++++ Records for the exercise

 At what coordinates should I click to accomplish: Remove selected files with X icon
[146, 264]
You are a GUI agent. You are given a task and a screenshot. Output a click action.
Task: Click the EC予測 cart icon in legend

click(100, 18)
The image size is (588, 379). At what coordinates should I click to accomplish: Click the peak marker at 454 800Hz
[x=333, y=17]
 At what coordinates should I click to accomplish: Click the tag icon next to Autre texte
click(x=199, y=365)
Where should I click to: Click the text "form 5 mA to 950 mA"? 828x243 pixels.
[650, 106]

++++++++
++++ Records for the exercise

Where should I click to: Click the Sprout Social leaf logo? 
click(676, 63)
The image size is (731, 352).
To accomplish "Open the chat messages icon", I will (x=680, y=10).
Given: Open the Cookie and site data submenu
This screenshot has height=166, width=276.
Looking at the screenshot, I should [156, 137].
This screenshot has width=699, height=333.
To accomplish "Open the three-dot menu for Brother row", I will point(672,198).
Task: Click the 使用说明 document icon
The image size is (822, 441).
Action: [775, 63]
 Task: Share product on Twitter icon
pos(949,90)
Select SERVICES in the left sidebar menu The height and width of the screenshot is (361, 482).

++++++++

Problem details: Repeat exactly the lines of the listing above, from the one with "Given: Open the Cookie and site data submenu" down to the one with "Select SERVICES in"; both of those lines belong in the range.

Your solution:
Given: Open the Cookie and site data submenu
This screenshot has height=166, width=276.
Looking at the screenshot, I should [156, 137].
This screenshot has width=699, height=333.
To accomplish "Open the three-dot menu for Brother row", I will point(672,198).
Task: Click the 使用说明 document icon
The image size is (822, 441).
Action: [775, 63]
 Task: Share product on Twitter icon
pos(949,90)
Select SERVICES in the left sidebar menu The height and width of the screenshot is (361, 482).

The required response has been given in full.